By By Timothy R. Gaffney Dayton Daily News (view video)
WRIGHT-PATTERSON AIR FORCE BASE | From white fog rising off the grass to white wings soaring over it, Huffman Prairie took on a magical quality Wednesday morning for hundreds of people who gathered to celebrate a century of practical flight.
A replica 1905 Wright Flyer III, built and flown by Mark Dusenberry of Dover, Ohio, made two graceful flights across the prairie, its handmade engine chattering like a sewing machine.
Sponsored by Wright-Patterson Air Force Base, the National Park Service and the nonprofit Aviation Heritage Foundation Inc., the event marked the last and longest flight of the Wright brothers' third powered airplane 100 years ago Wednesday on the same patch of pasture.
The field is now a part of Wright-Patterson and a unit of the Dayton Aviation Heritage National Historical Park.
Dusenberry's flights were the highlight of a program that included several speakers and an aerial parade of vintage airplanes. Volunteers and early spectators found the field still swathed in fog, but the mist dissipated in time for the scheduled activities.
"On this very spot in 1905, the Wright brothers finally achieved their dream of practical flight," said Air Force Brig. Gen. Ted Bowlds, the Aeronautical Systems Center's deputy for acquisition.
Tom Crouch, senior curator of the National Air and Space Museum and Wright brothers biographer, said the Wright brothers began and ended their flying experiments in the Dayton area — beginning with a small kite that tested wing-warping in 1899 and ending with the Wright Flyer III's last flight.
On that flight, Wilbur Wright stayed aloft for more than 39 minutes, circling the prairie until he ran out of fuel — a dramatic contrast to the four short hops he and brother Orville had made less than two years earlier at Kitty Hawk, N.C.
Among the aviation enthusiasts at the event were two French delegations — one from Le Mans, where Wilbur's first public flights made the Wright brothers famous, and Pau, where Wilbur set up the world's first flying school.

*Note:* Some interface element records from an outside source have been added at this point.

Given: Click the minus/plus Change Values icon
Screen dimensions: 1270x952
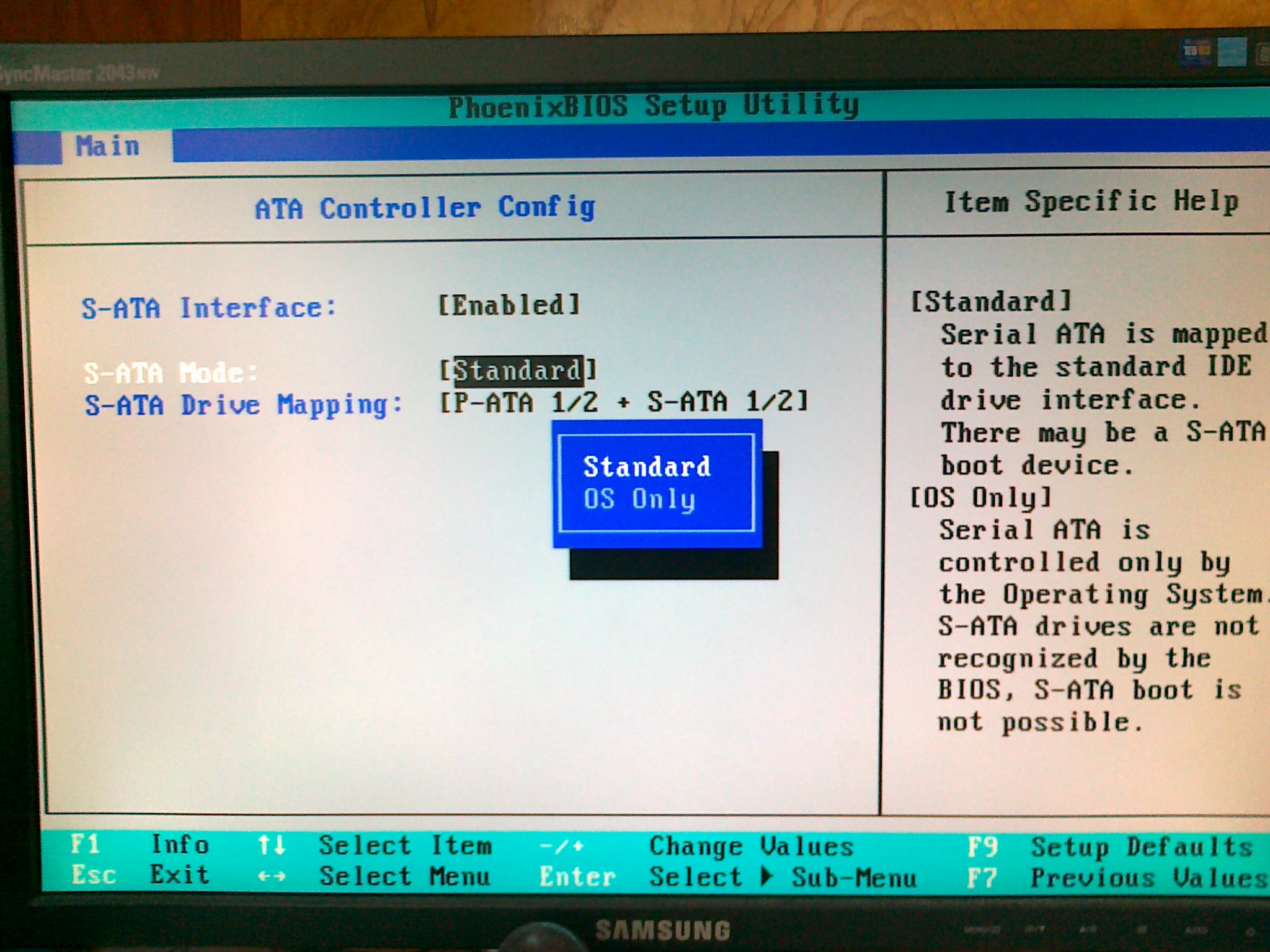Looking at the screenshot, I should [x=562, y=845].
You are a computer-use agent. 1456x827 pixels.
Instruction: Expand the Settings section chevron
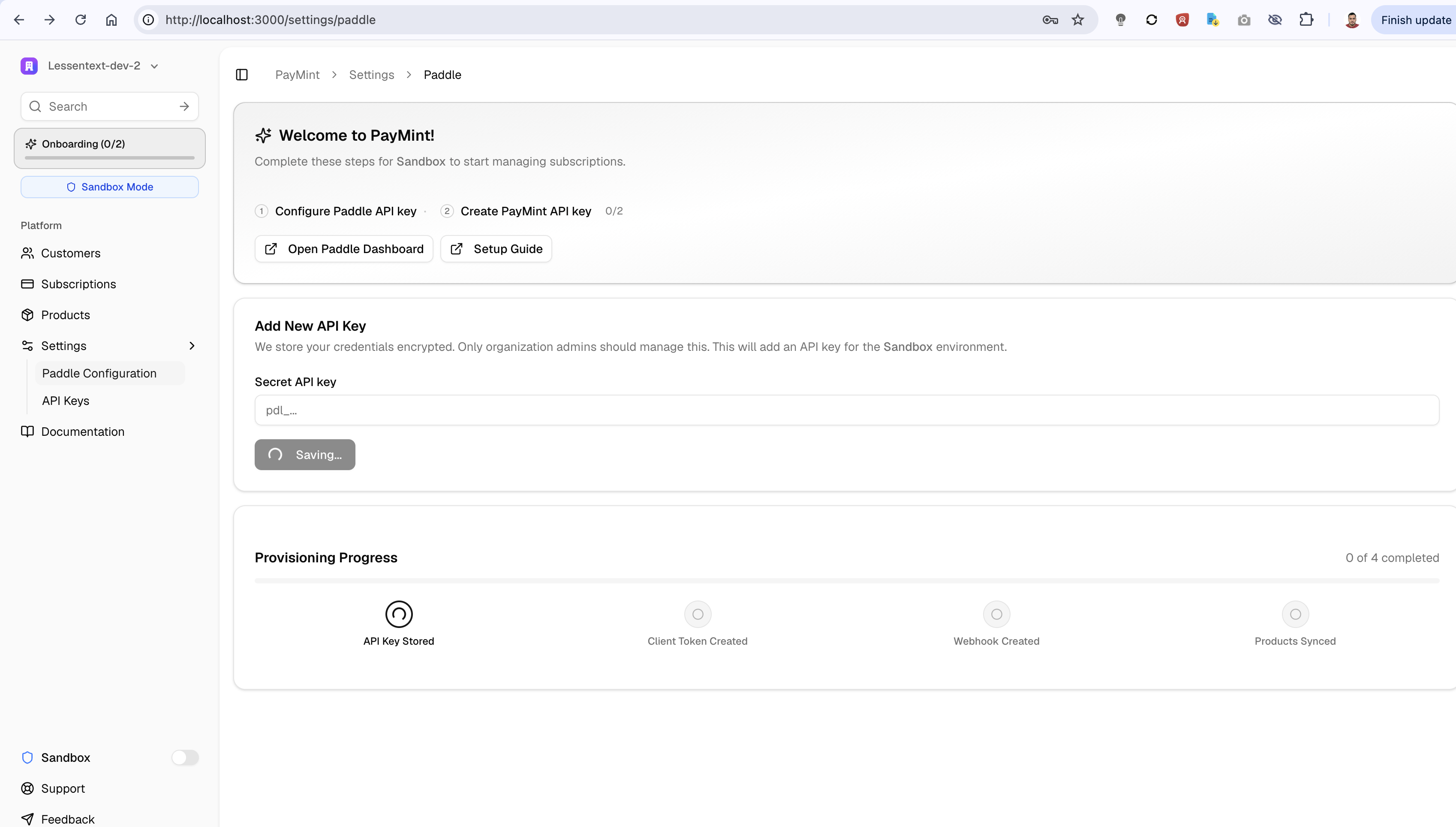click(192, 345)
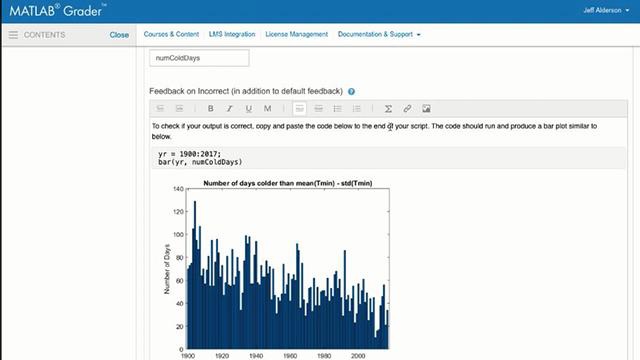Image resolution: width=640 pixels, height=360 pixels.
Task: Select the bulleted list icon
Action: coord(337,109)
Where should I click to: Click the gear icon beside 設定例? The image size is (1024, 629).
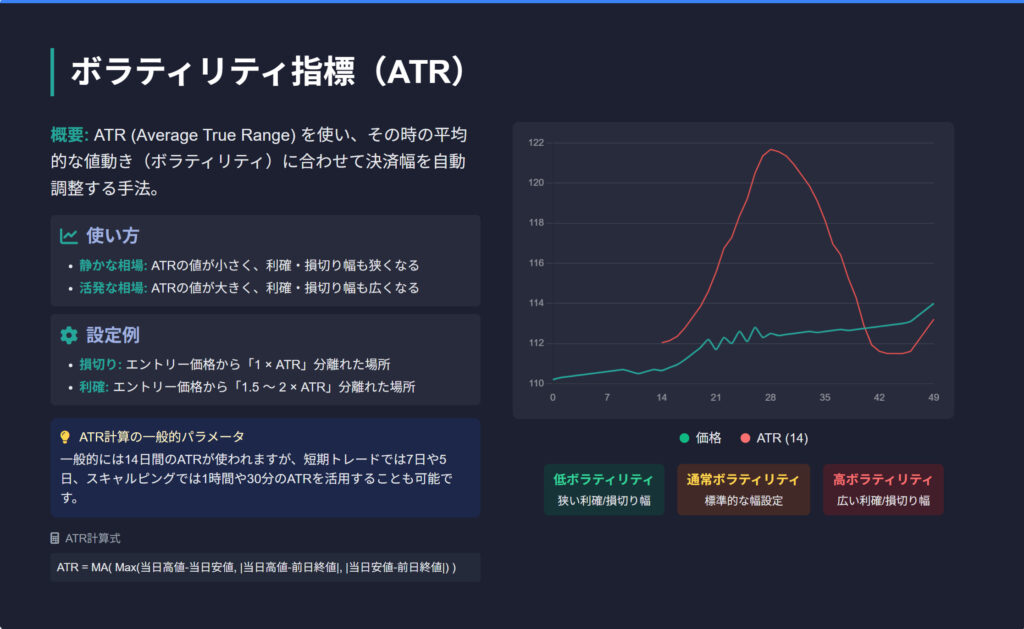click(x=69, y=336)
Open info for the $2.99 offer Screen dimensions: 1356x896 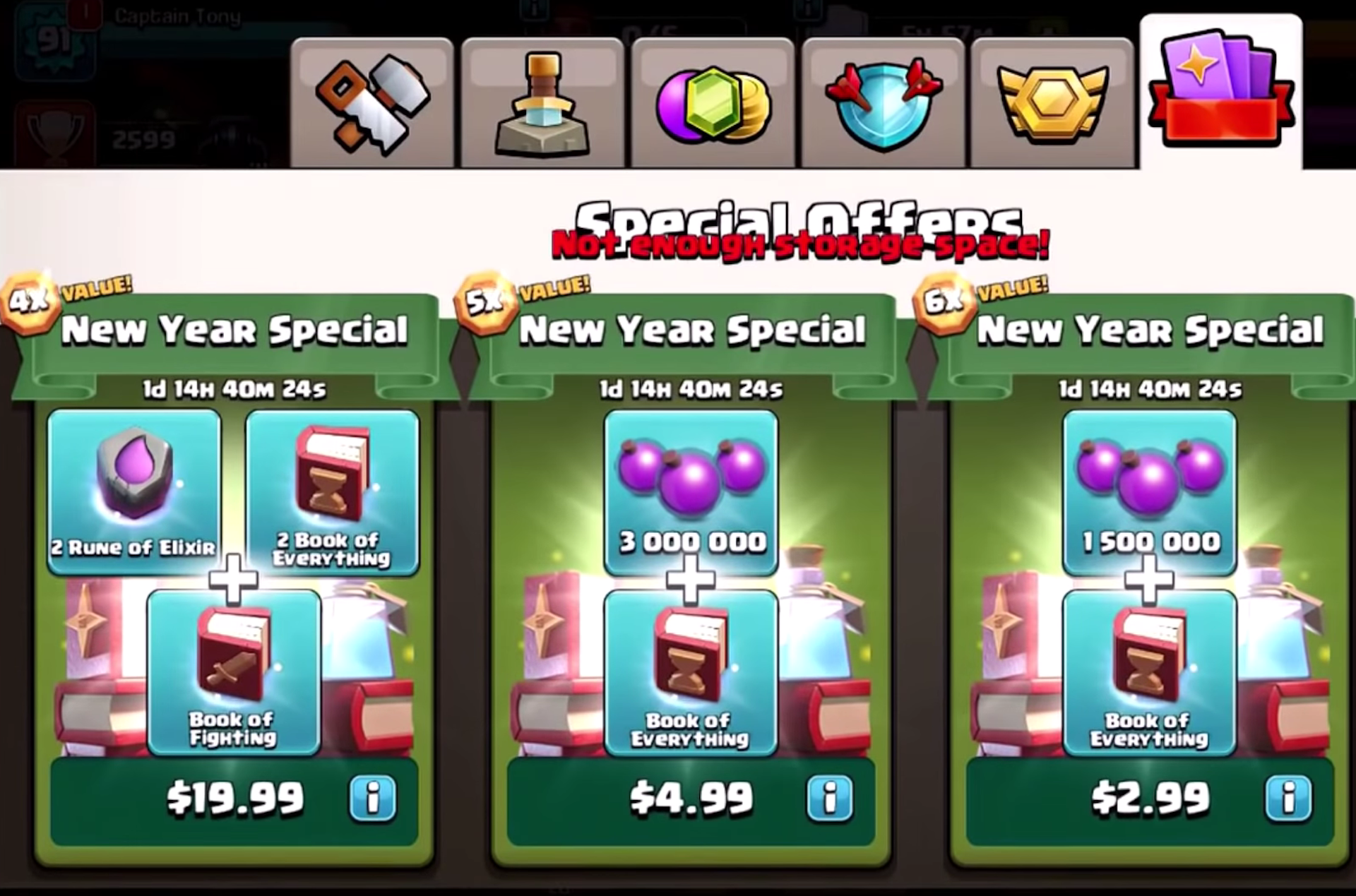1289,799
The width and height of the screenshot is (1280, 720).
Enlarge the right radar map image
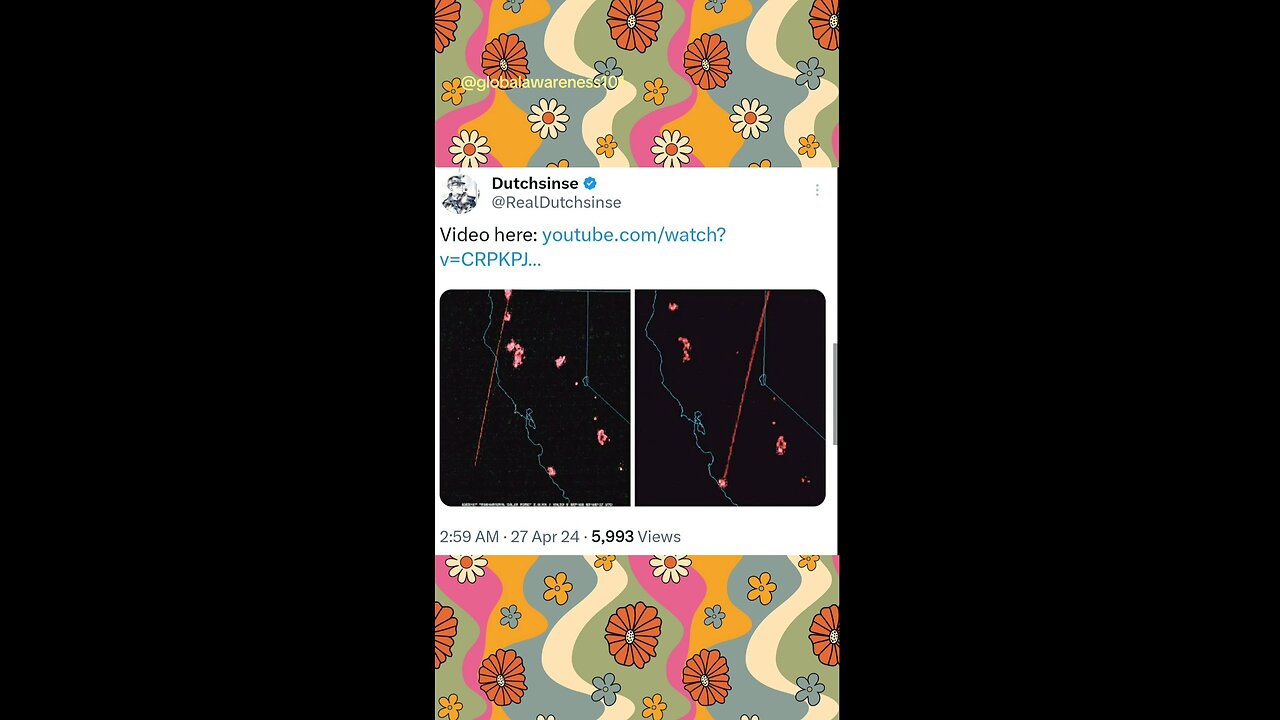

The groups included descendents of several people who played key roles in the Wrights' success in Europe. One was Thierry Tissandier, son of French aviation pioneer Paul Tissandier, who was one of three students Wilbur taught to fly at the school he started in Pau.
"It was very important for me to see these demonstrations," he said through an interpreter. "I never saw a copy of a plane like my father flew in 1909."
The Wright Flyer III was the prototype for the airplane the Wright brothers began flying in 1908, later known as the Model A Flyer.
Static models of Wright airplanes are on display on the Huffman Prairie Flying Field, which will be open to the public from 9 a.m. to 4 p.m. through Saturday. It will be closed Sunday while the exhibits are taken down, according to the park service.
Entrance to the field is through Gate 16A at the base off Ohio 444. The gate is marked by signs for the flying field.